Background
Measurement of functional status is recommended for all patients with advanced cancer, particularly older adults,1,2 but little is known about functional status among hospitalized patients with advanced cancer and its relationship to symptom burden and other clinical outcomes. Notably, hospitalized patients with cancer may actually experience more severe symptom burden and functional decline than those in the outpatient setting.3 These patients are also at risk for poor clinical outcomes, including increased risk of readmissions, frequent postacute care use, and shortened survival.4–7 In the general medicine literature, prior work has suggested that functional impairment at the time of hospital admission correlates with inferior outcomes, such as further functional decline, prolonged hospital length of stay (LoS), increased risk of hospital readmission, greater use of postacute care facilities, and worse survival.8–15 However, little is known about symptom burden and functional impairment among hospitalized patients with cancer,16–18 with even fewer data demonstrating the impact of functional impairment on subsequent clinical outcomes.
A better understanding of the relationship between the functional impairment of hospitalized patients with advanced cancer and their clinical outcomes could help inform future interventions for this population.
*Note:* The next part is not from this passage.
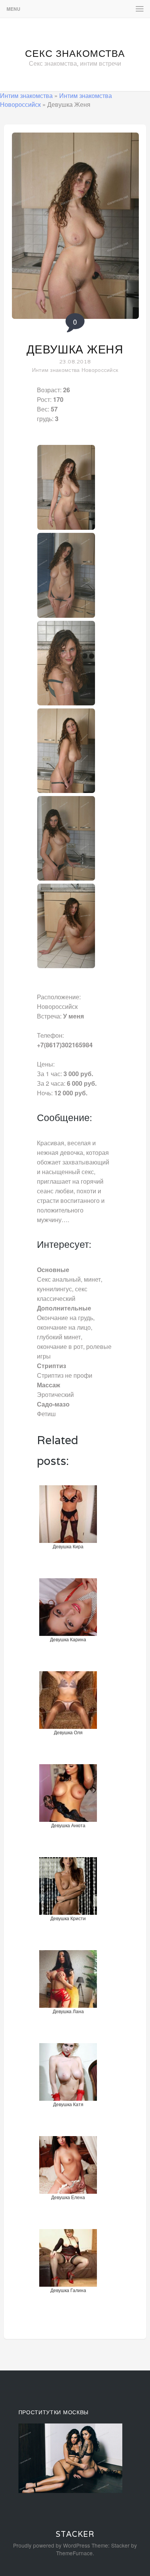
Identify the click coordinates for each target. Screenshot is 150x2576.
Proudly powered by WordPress (51, 2545)
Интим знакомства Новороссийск (75, 369)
In the general medicine population, interventions like exercise programs and discharge planning efforts have shown promise for addressing functional impairment and improving postdischarge outcomes in hospitalized patients.19,20 Despite these data, a current gap in the literature exists regarding the relationship between functional impairment, symptom burden, and clinical outcomes in hospitalized patients with cancer, thereby limiting the development of novel interventions for this population.
In the present study, we sought first to describe the rates of activities of daily living (ADLs) impairment on admission and compare characteristics of patients with and without ADL impairment. We then sought to assess the relationship between patients’ functional impairment at the time of hospital admission, their symptom burden, and their subsequent clinical outcomes, including LoS, rates of palliative care consultations, discharge location, readmissions, and survival. We hypothesized that patients with greater functional impairment would report a higher symptom burden and receive more inpatient palliative care, while also experiencing longer hospital LoS, greater rates of discharge to postacute care facilities, higher risk of readmissions, and inferior survival compared with those without functional impairment.
Patients and Methods
Participants
Patients were eligible for the study if they were aged ≥18 years and admitted to Massachusetts General Hospital (MGH) with a diagnosis of advanced cancer. We defined patients with advanced cancer as those not being treated with curative intent, identified based on systemic therapy order entry treatment intent designation, or clinical documentation. Patients who were unable to read or respond to study questionnaires in English were excluded, as were those who were admitted for an elective or planned hospitalization, such as chemotherapy, planned surgery, or other elective procedures, or for chemotherapy desensitization. We chose to study patients with advanced cancer and unplanned hospital admissions because these patients represent a highly symptomatic population at high risk for poor clinical outcomes.4,7,21
Study Procedures
This study was approved by the Dana-Farber/Harvard Cancer Center Institutional Review Board. From September 2, 2014, to March 31, 2016, we enrolled 971 patients with advanced cancer who experienced an unplanned hospital admission at MGH.7 We identified and recruited consecutive patients with their first unplanned hospital admission during the study period by screening the daily inpatient oncology patient census. Study staff obtained written, informed consent from eligible patients on the first weekday after admission (within 2–5 days of hospitalization), and participants were given study questionnaires to complete.
Sociodemographic and Clinical Measures
We reviewed participants’ electronic health records (EHRs) to collect demographic information (ie, date of birth, sex, and race) and to determine the Charlson-Deyo comorbidity score (CCS), date of diagnosis with advanced cancer, and cancer type. For multivariable models, we categorized cancer type as gastrointestinal or thoracic versus other cancer type, per our prior work.4 We conducted sensitivity analyses separating cancer type into gastrointestinal, thoracic, breast, genitourinary, or other cancer, showing no major differences in the relationship between ADL impairment and clinical outcomes.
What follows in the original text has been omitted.